===== INPUT RECORDS =====

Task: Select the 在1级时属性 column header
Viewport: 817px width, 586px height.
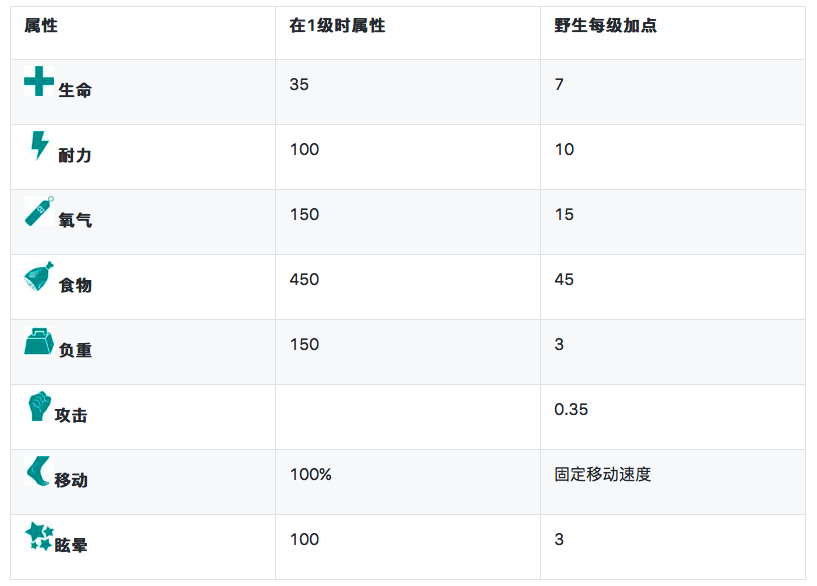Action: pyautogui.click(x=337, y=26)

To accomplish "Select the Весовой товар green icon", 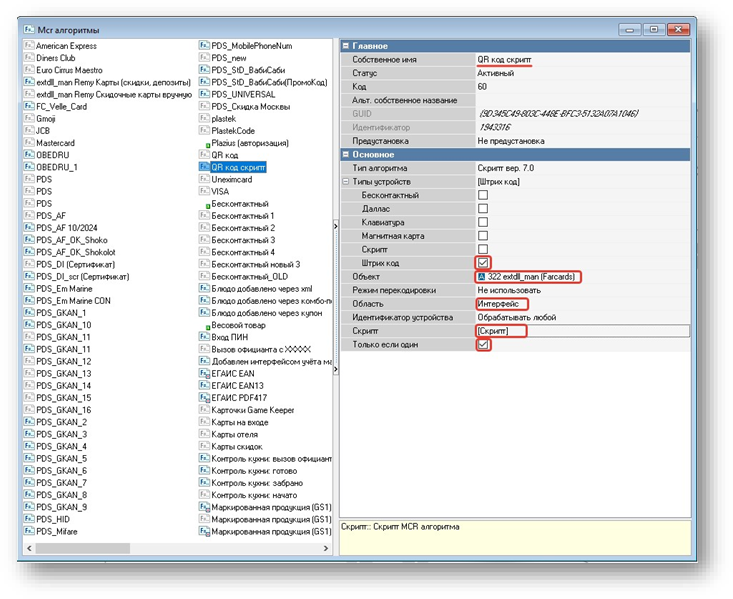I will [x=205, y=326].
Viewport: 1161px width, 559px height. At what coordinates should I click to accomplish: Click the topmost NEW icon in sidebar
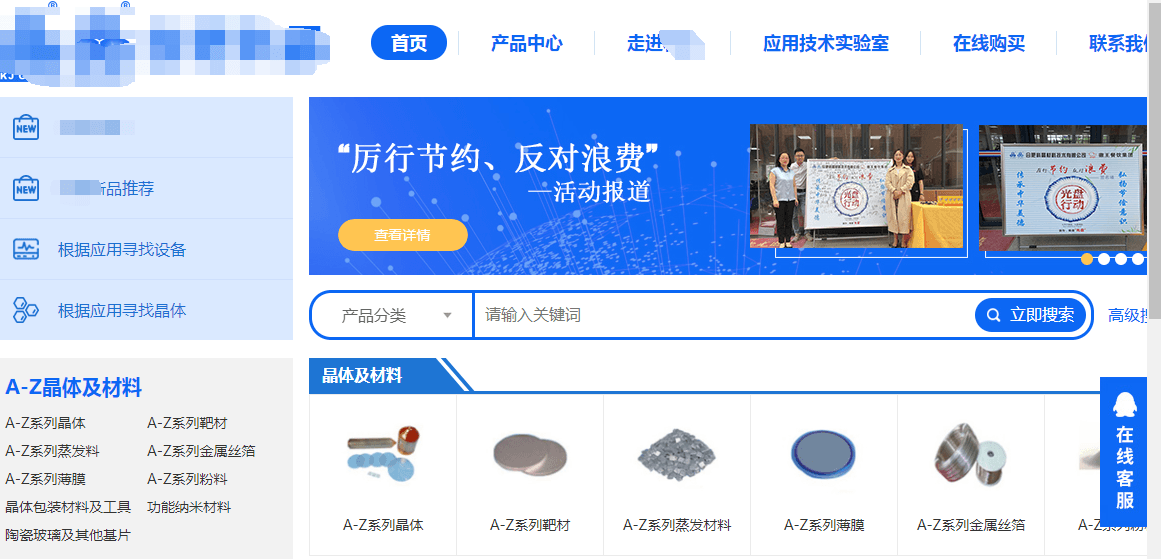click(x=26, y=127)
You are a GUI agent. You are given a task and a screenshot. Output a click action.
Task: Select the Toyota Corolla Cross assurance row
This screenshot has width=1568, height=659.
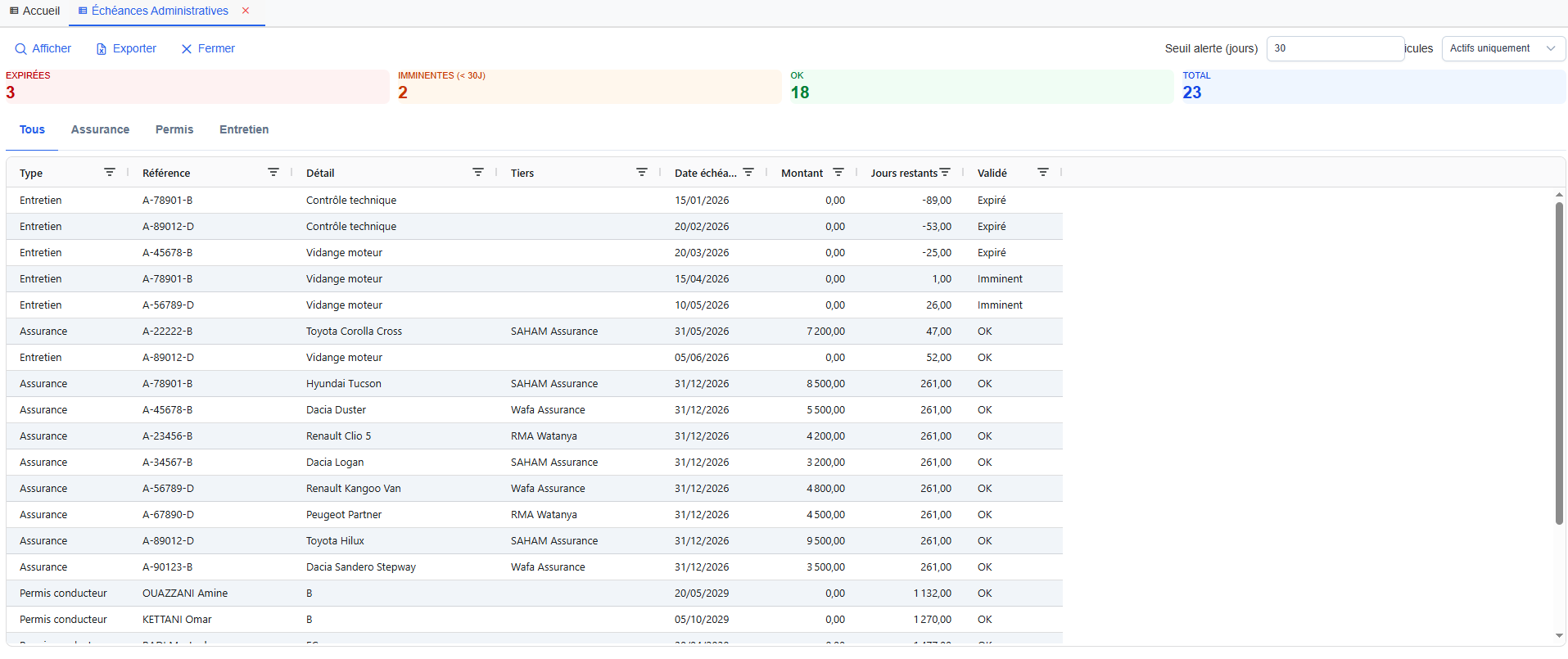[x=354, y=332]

=====
===== INPUT RECORDS =====

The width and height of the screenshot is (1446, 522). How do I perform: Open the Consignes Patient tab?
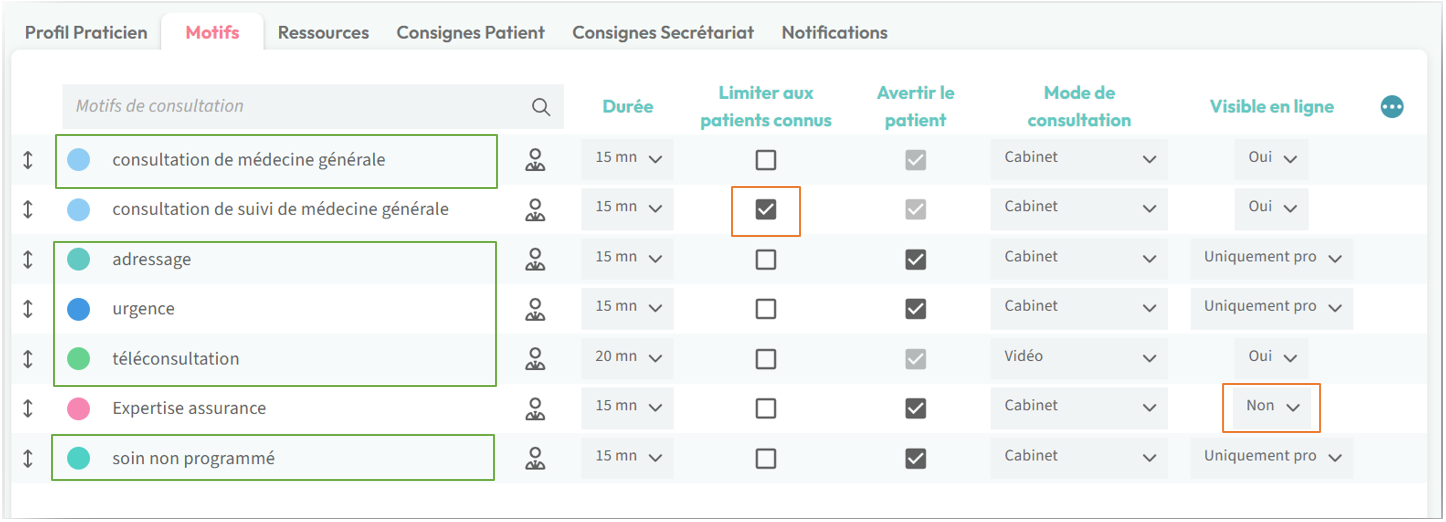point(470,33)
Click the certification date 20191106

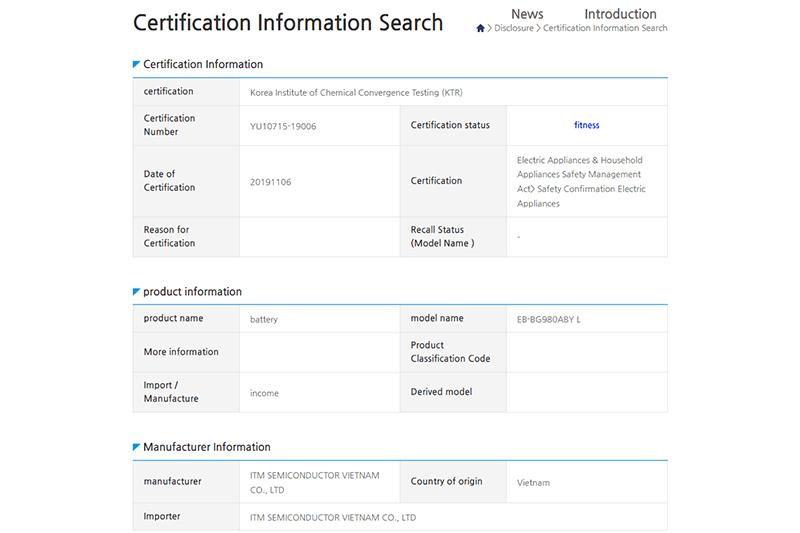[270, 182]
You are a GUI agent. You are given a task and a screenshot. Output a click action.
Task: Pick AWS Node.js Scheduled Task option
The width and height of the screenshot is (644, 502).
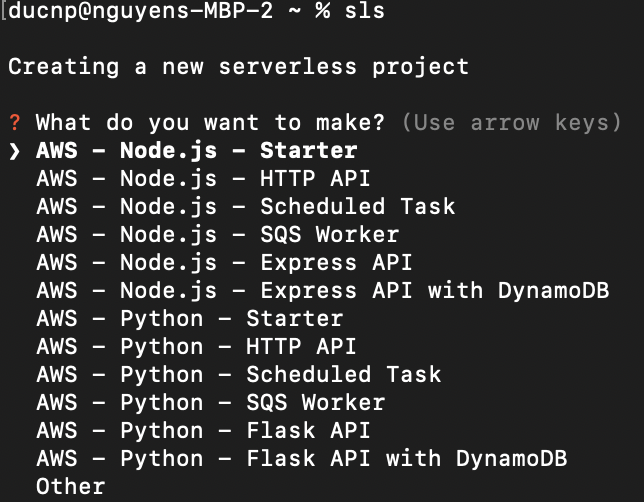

=====

Output only the lines above from the line that holds "Click the certification date 20191106" through the line that holds "The width and height of the screenshot is (644, 502).", both ends included, and exclude pictures.

EXERCISE ANSWER:
Click the certification date 20191106

[270, 182]
You are a GUI agent. You are given a task and a screenshot. Output a click action.
Task: Pick AWS Node.js Scheduled Task option
The width and height of the screenshot is (644, 502).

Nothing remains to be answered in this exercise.